Detail from the 420 Photo Album on the U of Colorado Police website *

Recognition Markets and Visual Privacy

Ryan Shaw

UC Berkeley School of Information


Abstract

Image capture technologies--tiny cameras, zoom lenses, and cheap sensors--have become incredibly sophisticated and ubiquitous. But despite the rapid development and proliferation of image capture devices, there still seems to be a sense that we can "hide in plain sight" of the unblinking eyes that surround us. Like teenagers who bare their souls on MySpace pages but feel confident that their parents will never find them, we are comforted by the sheer volume of images being captured. In other words, we don't mind being seen, as long as we aren't recognized.

This suggests that the discussion about visual privacy should focus on not image capture technologies, but image recognition technologies. Recognition links images to specific people, places, and things. Without recognition, surveillance images are just so much hard drive space. With recognition, images gain tremendous force, becoming memory, evidence, proof, or propaganda. Recognition technologies have not developed at nearly the rate of capture technologies. Even the purchasing power of the United States Department of Homeland Security has not yet resulted in recognition systems with acceptable error rates. But this is changing, in a somewhat unexpected way.

Every year on April 20th, University of Colorado students gather in Farrand Field for an act of civil disobedience and hedonism: the mass consumption of marijuana. In 2006, the University of Colorado Police Department prepared for this event by placing cameras around the field and posting signs notifying visitors that all activity there would be photographed and videotaped. Confident in their numbers, the students ignored the signs, perhaps secure in their belief that though they might be seen, they wouldn't be recognized. The UCPD duly captured images of the ensuing conflagration, and then made a novel move: they posted the images on a public web server, with the explanation that anyone who successfully identified a pot-smoking miscreant would receive fifty dollars. Within days a substantial portion of those depicted had been recognized.

The UCPD used the internet to enroll a mass audience in the task of identification, in effect creating a human-machine hybrid technology of image recognition. Throwing images against a wall of eyeballs to see what sticks is not entirely new: consider the Most Wanted posters on the wall at the post office. What is new is the scale and speed at which the internet can bring together those willing to sell their powers of recognition with those willing to buy. This realization has resulted in an explosion of proposals for, and some implementations of, new socio-technical systems which use "human-in-the-loop" approaches to solve image recognition problems.

What are the implications of these "recognition markets" for visual privacy? How should they be regulated? What ethics should govern their use? Should sellers of recognition be made aware of how the images they empower will be used? Who should be held responsible for cases of misrecognition, especially in systems which divide up the task of recognition among multiple parties? How might these systems be exploited or attacked? This paper will discuss the development of recognition markets thus far as well possible developments in the future, and will suggest some guidelines for their ethical design and implementation.


Biography

Ryan Shaw is a Ph.D. student at UC Berkeley's School of Information and a researcher at Yahoo!
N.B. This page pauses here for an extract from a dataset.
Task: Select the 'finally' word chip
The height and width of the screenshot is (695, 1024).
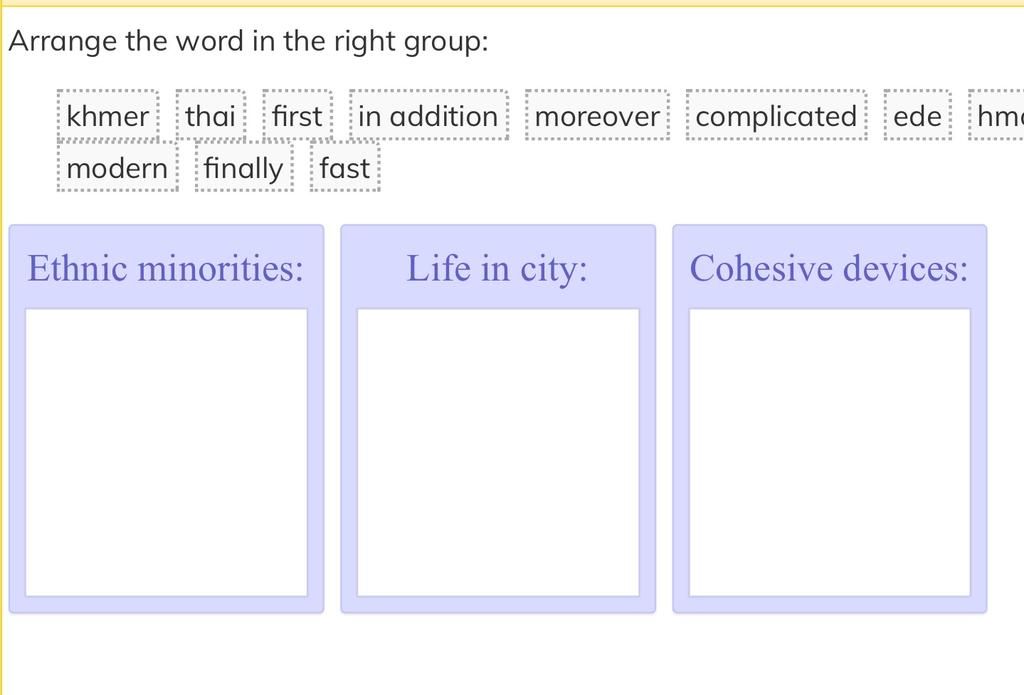Action: (x=244, y=168)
Research Berkeley. His research interests include how models and methods of commons-based peer production can be applied to audiovisual media production and organization, how to mediate between traditional hierarchical forms of media production and newer networked forms of media production, and how the development of standards for enabling the automated processing of media shapes and is shaped by these networked forms of media production.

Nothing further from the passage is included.